Talking in circles
Ever since Jean-Claude Juncker, the new President of the European Commission, indicated that he wanted (amongst other things) proposals for a circular economy to be reviewed by the incoming Commissioner of the Environment, Karmenu Vella, different organisations have come forward with their own views as to what should happen with the package, which has now been withdrawn with the promise of a ‘more ambitious’ replacement.
To re-cap, some of the key components of the proposals were a 70 per cent recycling target for municipal waste by 2030, alongside increased targets for packaging recycling; no landfilling of recyclable and biodegradable waste by 2025; and a change in how recycling would be measured to exclude materials discarded in the process of preparing for reuse or recycling (in other words, only material actually recycled could be counted as recycled).
What are people afraid of?
It’s interesting to note who came forward to support the package, and who did not. In the camp of the supporters were: FEAD, the umbrella body of waste management organisations, whose members include the ESA; KIMO International, the ‘local government voice on marine pollution’; Municipal Waste Europe; the Association of Cities and Regions for Recycling and sustainable Resource management (ACR+); the Resource Association; Seas at Risk; and RREUSE, a European umbrella network for social enterprises working in reuse, repair and recycling.
Ministers from at least 10 member states also weighed in with their support, including those from Germany, Spain, France, and Italy.

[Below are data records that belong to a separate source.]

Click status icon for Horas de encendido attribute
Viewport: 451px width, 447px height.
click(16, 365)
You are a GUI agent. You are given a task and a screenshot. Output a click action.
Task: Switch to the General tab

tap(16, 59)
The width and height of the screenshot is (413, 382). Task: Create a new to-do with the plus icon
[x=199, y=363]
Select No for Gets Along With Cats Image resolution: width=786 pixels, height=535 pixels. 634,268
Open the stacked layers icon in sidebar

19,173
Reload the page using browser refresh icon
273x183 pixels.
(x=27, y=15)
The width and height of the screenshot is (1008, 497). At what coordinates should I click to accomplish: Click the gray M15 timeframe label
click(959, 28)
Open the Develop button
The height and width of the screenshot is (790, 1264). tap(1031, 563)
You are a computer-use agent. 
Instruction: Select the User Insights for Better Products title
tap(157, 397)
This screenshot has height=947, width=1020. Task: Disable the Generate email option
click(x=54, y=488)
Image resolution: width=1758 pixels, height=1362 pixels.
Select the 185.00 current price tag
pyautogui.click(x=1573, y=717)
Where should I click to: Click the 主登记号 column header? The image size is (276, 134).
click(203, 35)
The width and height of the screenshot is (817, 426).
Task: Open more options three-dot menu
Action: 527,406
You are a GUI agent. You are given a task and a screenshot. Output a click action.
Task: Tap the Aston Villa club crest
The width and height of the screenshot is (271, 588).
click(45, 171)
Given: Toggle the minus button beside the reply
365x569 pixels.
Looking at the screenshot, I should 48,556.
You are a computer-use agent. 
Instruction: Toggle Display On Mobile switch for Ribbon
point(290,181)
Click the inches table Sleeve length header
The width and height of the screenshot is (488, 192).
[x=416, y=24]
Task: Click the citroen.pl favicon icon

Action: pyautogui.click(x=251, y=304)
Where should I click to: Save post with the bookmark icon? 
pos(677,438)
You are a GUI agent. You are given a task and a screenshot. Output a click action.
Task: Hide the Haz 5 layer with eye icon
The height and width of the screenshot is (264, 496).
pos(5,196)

And a whole host of (other) NGOs, including the European Environment Bureau, Greenpeace and Friends of the Earth Europe, wrote to Juncker to (amongst other things) highlight that the 7th Environmental Action Programme already commits the commission to doing much of what is in the circular economy package. (The alignment between the two is not accidental, though the now defunct circular economy package allowed for a more realistic timetable for the targets to be achieved.)
What was the view of our government? Defra seems afraid of the prospect of high packaging recycling, with Resources Minister Dan Rogerson of the opinion that the package (which reached out to 2030 and provided a set of sure targets) wouldn’t ‘provide certainty and stability for industry’. He wanted instead ‘more time to decide’, suggesting that he himself is less than certain. He could ask the Scots, or the Welsh, I suppose.
He added: ‘Higher targets may promote quantity over quality – the market doesn’t want low-quality recyclate.’ In this respect, he seems to have missed the point regarding the measurement of recycling proposed by the previous commission: the proposed definition definitely was not the finished article, but it indicated an appreciation for the need for quality as well as quantity.
What was most worrying about most of the objections to the targets was that although they would not have had to be met until 2030, from the reaction, you would have thought that everything had to be done tomorrow. It wouldn’t have, and ministers such as Rogerson, who are charged with shaping the future, appear to completely lack the wit to consider how they might best enable those targets to be met. It’s as though any challenge is a challenge too far. The concept of the circular economy has the redesign of production and consumption at its heart. Rogerson commented that ‘very high targets will require us to recycle more difficult things for which the carbon cost of recycling may outweigh the benefit, and this is not being resource efficient’. His view is a static one, and reveals a lack of conceptual grasp within Defra of the dynamic potential of the circular economy.
Over at the Department for Communities and Local Government, we see a man whose friends are turning on him, a man who tried to make others happy with his own initiatives in respect of resource inefficiency, but whose attempts have all failed miserably. His dogma hangs around him like an albatross. We can but hope that Rogerson has not determined that, like Mr Pickles, his energy is best spent opposing things that many others, including many businesses in the UK, are supportive of.
But as we start the New Year, in case you were wondering, as far as Defra is concerned, the circular economy remains ‘a voluntary agreement’. It’s up to us to make the right choices as to what we produce and what we consume. After all, in all that you do, you have no choice but to choose.